Wang Zhongwen, Zhou Jin, Lu Xiufen, Gong Zhilong, Le X Chris
Department of Public Health Sciences, University of Alberta, Edmonton, Alberta, T6G 2G3, Canada.
Chem Res Toxicol. 2004 Jan;17(1):95-103. doi: 10.1021/tx0341714.
Arsenic has been used successfully in clinical trials for treating acute promyelocytic leukemia (APL). Although sublethal doses of inorganic arsenic are used, little is known about the pharmacokinetics and metabolism of the high levels of arsenic in APL patients. To fill this important gap, this study describes the speciation of arsenic in urine from four APL patients treated with arsenic. Each patient was injected daily with an arsenite (As(III)) solution that contained 10 mg of As(2)O(3) precursor. Speciation analysis of the patient urine samples collected consecutively for 48 h, encompassing two intravenous injections of arsenic, revealed the presence of monomethylarsonous acid (MMA(III)), dimethylarsinous acid (DMA(III)), monomethylarsonic acid (MMA(V)), and dimethylarsinic acid (DMA(V)). The intermediate methyl arsenic metabolites, MMA(III) and DMA(III), were detected in most urine samples from all of the patients when a preservative, diethyldithiocarbomate, was added to the urine samples to stabilize these trivalent arsenic species. The major arsenic species detected in the urine samples from the patients were As(III), MMA(V), and DMA(V), accounting for >95% of the total arsenic excreted. The relative proportions of As(III), As(V), MMA(V), and DMA(V) in urine samples collected 24 h after the injections of As(III) were 27.6 +/- 6.1, 2.8 +/- 2.0, 22.8 +/- 8.1, and 43.7 +/- 13.3%, respectively. The relatively lower fraction of the methylated arsenic species in these APL patients under arsenic treatment as compared with that from the general population exposed to much lower levels of arsenic suggests that the high levels of As(III) inhibit the methylation of arsenic (inhibits the formation of methyl arsenic metabolites). The arsenic species excreted into the urine accounted for 32-65% of the total arsenic injected. These results suggest that other pathways of excretion, such as through the bile, may play an important role in eliminating (removing) arsenic from the human body when challenged by high levels of As(III).

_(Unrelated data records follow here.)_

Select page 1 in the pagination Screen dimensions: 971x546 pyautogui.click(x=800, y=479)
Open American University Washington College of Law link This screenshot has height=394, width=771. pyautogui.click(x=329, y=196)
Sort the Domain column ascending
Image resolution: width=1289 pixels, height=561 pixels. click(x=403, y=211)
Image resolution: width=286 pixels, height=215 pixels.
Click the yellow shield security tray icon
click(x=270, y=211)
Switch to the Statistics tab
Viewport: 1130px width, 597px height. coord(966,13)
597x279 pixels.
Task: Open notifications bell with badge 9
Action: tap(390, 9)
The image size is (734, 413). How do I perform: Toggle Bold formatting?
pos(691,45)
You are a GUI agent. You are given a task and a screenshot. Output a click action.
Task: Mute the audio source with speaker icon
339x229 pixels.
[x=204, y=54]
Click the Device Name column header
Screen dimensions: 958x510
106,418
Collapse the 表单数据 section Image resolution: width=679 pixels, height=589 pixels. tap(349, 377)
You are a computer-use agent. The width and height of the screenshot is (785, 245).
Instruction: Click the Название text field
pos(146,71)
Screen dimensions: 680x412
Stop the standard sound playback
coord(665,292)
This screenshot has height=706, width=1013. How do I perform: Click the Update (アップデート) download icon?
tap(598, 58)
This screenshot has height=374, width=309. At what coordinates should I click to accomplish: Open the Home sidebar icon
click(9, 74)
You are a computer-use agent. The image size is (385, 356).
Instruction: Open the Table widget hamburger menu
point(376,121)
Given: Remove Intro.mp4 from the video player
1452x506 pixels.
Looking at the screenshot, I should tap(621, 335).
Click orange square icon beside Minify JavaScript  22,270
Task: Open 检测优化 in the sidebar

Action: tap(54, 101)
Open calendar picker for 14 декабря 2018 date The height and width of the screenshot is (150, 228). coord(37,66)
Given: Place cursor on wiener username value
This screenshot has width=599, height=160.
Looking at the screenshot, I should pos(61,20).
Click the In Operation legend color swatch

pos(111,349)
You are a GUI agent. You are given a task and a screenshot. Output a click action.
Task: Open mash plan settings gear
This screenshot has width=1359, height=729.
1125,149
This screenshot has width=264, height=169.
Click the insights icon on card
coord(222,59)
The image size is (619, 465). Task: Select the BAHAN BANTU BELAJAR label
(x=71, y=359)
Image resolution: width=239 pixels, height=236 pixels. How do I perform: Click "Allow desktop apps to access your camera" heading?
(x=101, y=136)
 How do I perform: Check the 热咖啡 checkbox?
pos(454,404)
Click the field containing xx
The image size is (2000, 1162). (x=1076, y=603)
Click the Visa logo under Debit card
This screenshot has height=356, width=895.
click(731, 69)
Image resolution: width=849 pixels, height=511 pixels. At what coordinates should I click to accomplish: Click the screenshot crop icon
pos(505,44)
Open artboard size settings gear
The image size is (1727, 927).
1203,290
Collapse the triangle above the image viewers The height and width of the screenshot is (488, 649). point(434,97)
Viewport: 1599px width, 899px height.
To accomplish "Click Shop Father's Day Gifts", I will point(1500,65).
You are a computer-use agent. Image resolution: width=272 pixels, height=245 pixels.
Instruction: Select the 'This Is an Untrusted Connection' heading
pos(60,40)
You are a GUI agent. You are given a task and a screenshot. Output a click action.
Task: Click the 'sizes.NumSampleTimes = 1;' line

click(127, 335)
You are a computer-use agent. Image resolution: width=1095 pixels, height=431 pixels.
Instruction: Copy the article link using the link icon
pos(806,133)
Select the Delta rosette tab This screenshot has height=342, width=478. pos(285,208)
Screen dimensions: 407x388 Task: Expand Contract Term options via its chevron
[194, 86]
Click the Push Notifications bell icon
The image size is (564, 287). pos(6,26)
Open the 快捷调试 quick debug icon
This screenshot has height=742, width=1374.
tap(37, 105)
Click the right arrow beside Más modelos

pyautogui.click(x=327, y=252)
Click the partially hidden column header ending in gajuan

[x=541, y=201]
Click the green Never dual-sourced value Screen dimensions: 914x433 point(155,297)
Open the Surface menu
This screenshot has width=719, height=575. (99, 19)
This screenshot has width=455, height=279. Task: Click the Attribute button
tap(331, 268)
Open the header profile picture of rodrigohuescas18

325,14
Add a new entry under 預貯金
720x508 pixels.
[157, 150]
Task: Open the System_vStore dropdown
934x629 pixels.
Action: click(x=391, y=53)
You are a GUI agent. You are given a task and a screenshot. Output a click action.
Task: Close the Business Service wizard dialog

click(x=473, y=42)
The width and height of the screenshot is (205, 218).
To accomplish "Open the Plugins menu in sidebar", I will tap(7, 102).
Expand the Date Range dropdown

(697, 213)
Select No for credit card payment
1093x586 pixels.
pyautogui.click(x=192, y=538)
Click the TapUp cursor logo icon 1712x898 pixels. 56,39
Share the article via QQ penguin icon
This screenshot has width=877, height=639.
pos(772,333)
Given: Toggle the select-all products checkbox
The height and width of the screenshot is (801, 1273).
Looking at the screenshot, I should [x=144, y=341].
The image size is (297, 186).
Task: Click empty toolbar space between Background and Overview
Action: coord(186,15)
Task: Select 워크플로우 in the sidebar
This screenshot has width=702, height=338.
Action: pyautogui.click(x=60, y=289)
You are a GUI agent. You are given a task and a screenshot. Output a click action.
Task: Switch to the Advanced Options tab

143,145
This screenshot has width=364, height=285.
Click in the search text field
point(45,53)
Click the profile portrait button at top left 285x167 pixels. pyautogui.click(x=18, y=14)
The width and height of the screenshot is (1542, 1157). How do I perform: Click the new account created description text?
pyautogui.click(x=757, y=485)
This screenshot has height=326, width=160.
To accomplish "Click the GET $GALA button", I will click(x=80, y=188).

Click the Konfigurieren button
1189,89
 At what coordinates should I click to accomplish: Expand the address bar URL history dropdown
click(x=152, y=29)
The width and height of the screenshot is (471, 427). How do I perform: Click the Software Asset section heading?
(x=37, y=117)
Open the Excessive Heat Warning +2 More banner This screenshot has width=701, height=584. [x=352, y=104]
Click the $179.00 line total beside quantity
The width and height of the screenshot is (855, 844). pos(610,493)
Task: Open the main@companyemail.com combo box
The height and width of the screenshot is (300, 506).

砷已在治疗急性早幼粒细胞白血病(APL)的临床试验中取得成功。尽管使用的是亚致死剂量的无机砷,但对于APL患者体内高剂量砷的药代动力学和代谢情况却知之甚少。为填补这一重要空白,本研究描述了4例接受砷治疗的APL患者尿液中砷的形态。每位患者每天注射含10 mg As₂O₃前体的亚砷酸盐(As(III))溶液。对连续48小时收集的患者尿液样本进行形态分析,涵盖两次静脉注射砷,结果显示存在一甲基亚砷酸(MMA(III))、二甲基亚砷酸(DMA(III))、一甲基砷酸(MMA(V))和二甲基砷酸(DMA(V))。当向尿液样本中添加防腐剂二乙基二硫代氨基甲酸盐以稳定这些三价砷形态时,在所有患者的大多数尿液样本中均检测到中间甲基砷代谢物MMA(III)和DMA(III)。在患者尿液样本中检测到的主要砷形态为As(III)、MMA(V)和DMA(V),占总排泄砷的95%以上。注射As(III)后24小时收集的尿液样本中,As(III)、As(V)、MMA(V)和DMA(V)的相对比例分别为27.6±6.1%、2.8±2.0%、22.8±8.1%和43.7±13.3%。与暴露于低得多的砷水平的普通人群相比,这些接受砷治疗的APL患者体内甲基化砷形态的比例相对较低,这表明高剂量的As(III)会抑制砷的甲基化(抑制甲基砷代谢物的形成)。排泄到尿液中的砷占注射总砷量的32 - 65%。这些结果表明,当受到高剂量As(III)挑战时,其他排泄途径,如通过胆汁排泄,可能在人体消除(去除)砷方面发挥重要作用。